Monday, December 17, 2012

From the Archives: An Advent Consideration

This has appeared in The Inn before but it's worth putting forward again considering the season that's in it:


This little appreciation, slightly dated and all the more charming for it, is taken from "Christmas In Ritual and Tradition, Christian and Pagan" by Clement A. Miles. The date on it is 1912.
Whatever may be his attitude towards Catholicism, or, indeed, Christianity, no one sensitive to the music of words, or the suggestions of poetic imagery, can read the Roman Breviary and Missal without profound admiration for the amazing skill with which the noblest passages of Hebrew poetry are chosen and fitted to the expression of Christian devotion, and the gold of psalmists, prophets, and apostles is welded into coronals for the Lord and His saints. The office-books of the Roman Church are, in one aspect, the greatest of anthologies.
Few parts of the Roman Breviary have more beauty than the Advent offices, where the Church has brought together the majestic imagery of the Hebrew prophets, the fervent exhortation of the apostles, to prepare the minds of the faithful for the coming of the Christ, for the celebration of the Nativity.
Advent begins with a stirring call. If we turn to the opening service of the Christian Year, the First Vespers of the First Sunday in Advent, we shall find as the first words in the “Proper of the Season” the trumpet-notes of St. Paul: “Brethren, it is high time to awake out of sleep; for now is our salvation nearer than when we believed.” This, the Little Chapter for the office, is followed by the ancient hymn, “Creator alme siderum,” chanting in awful tones the two comings of Christ, for redemption and for judgment; and then are sung the words that strike the keynote of the Advent services, and are heard again and again.
Rorate Cæli desuper, et nubes pluant Iustum
(Drop down, ye heavens, from above, and let the skies pour down the Righteous One).
 Aperiatur terra et germinet Salvatorem
(Let the earth open, and let her bring forth the Saviour).”

Rorate, coeli, desuper—Advent is a time of longing expectancy. It is a season of waiting patiently for the Lord, whose coming in great humility is to be commemorated at Christmas, to whose coming again in His glorious majesty to judge both the quick and the dead the Christian looks forward with mingled hope and awe. There are four weeks in Advent, and an ancient symbolical explanation interprets these as typifying four comings of the Son of God: the first in the flesh, the second in the hearts of the faithful through the Holy Spirit, the third at the death of every man, and the fourth at the Judgment Day.
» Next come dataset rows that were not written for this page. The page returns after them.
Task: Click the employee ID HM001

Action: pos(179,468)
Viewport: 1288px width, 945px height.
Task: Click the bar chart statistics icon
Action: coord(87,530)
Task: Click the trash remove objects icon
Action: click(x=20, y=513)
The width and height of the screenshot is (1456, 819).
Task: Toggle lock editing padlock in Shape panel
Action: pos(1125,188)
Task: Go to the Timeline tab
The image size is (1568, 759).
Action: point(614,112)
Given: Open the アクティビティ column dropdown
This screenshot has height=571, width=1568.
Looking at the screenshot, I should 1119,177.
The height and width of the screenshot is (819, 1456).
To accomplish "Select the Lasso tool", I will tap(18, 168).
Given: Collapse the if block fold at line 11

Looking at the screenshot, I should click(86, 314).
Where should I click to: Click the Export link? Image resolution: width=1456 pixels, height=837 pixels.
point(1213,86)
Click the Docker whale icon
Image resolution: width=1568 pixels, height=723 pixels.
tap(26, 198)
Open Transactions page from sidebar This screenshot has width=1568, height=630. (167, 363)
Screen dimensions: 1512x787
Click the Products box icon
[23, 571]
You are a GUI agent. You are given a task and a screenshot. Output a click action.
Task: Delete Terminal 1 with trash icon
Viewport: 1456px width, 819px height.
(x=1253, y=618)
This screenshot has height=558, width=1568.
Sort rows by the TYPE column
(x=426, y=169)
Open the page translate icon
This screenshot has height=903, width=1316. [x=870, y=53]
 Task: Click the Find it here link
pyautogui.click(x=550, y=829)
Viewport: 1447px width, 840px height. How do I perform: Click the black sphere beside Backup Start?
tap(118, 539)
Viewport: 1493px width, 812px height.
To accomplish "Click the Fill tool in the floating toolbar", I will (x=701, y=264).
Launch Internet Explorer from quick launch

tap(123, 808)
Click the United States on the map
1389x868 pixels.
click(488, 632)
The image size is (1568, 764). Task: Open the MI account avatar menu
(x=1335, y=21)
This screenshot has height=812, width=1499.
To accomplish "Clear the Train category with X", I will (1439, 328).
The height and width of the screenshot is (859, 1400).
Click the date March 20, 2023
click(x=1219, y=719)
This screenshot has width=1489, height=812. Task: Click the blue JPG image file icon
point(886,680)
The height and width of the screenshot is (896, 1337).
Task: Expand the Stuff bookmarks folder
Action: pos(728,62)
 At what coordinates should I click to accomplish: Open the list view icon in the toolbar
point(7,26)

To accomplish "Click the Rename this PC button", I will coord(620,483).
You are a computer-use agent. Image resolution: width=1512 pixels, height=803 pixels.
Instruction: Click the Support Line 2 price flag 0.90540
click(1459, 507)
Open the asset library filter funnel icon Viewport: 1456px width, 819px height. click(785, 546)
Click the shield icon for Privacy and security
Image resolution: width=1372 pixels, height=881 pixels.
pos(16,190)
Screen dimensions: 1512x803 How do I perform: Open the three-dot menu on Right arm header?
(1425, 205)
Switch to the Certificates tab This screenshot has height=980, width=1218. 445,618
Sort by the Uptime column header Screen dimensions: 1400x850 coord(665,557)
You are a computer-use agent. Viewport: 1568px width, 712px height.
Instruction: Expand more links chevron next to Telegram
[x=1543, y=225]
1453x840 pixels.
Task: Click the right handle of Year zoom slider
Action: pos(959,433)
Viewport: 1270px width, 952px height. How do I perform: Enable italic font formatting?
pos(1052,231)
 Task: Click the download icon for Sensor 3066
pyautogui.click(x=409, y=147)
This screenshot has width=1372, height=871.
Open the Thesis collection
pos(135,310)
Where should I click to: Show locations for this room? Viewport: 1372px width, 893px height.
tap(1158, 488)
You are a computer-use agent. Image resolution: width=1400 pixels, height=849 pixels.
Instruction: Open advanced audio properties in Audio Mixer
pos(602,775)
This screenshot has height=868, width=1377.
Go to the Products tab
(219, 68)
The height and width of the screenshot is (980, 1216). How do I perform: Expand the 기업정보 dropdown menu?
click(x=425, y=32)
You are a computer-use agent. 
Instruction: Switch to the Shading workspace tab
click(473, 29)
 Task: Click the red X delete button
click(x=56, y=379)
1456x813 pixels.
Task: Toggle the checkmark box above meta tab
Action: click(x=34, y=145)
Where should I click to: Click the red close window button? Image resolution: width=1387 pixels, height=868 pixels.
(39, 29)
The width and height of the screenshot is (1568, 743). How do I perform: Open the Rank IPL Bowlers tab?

The fourth week is never completed (Christmas Eve is regarded as not part of Advent), because the glory bestowed on the saints at the Last Coming will never end.

The great Eucharistic hymn, “Gloria in excelsis,” is omitted in Advent, in order, say the symbolists, that on Christmas night, when it was first sung by the angels, it may be chanted with the greater eagerness and devotion. The “Te Deum” at Matins too is left unsaid, because Christ is regarded as not yet come. But “Alleluia” is not omitted, because Advent is only half a time of penitence: there is awe at the thought of the Coming for Judgment, but joy also in the hope of the Incarnation to be celebrated at Christmas, and the glory in store for the faithful.

 Looking forward is above all things the note of Advent; the Church seeks to share the mood of the Old Testament saints, and she draws more now than at any other season, perhaps, on the treasures of Hebrew prophecy for her lessons, antiphons, versicles, and responds. Looking for the glory that shall be revealed, she awaits, at this darkest time of the year, the rising of the Sun of Righteousness. Rorate, coeli, desuper—the mood comes at times to all idealists, and even those moderns who hope not for a supernatural Redeemer, but for the triumph of social justice on this earth, must be stirred by the poetry of the Advent offices.

It is at Vespers on the seven days before Christmas Eve that the Church's longing finds its noblest expression—in the antiphons known as the “Great O's,” sung before and after the “Magnificat,” one on each day. “O Sapientia,” runs the first, “O Wisdom, which camest out of the mouth of the Most High, and reachest from one end to another, mightily and sweetly ordering all things: come and teach us the way of prudence.” “O Adonai,” “O Root of Jesse,” “O Key of David,” “O Day-spring, Brightness of Light Everlasting,” “O King of the Nations,” thus the Church calls to her Lord, “O Emmanuel, our King and Lawgiver, the Desire of all nations, and their Salvation: come and save us, O Lord our God.”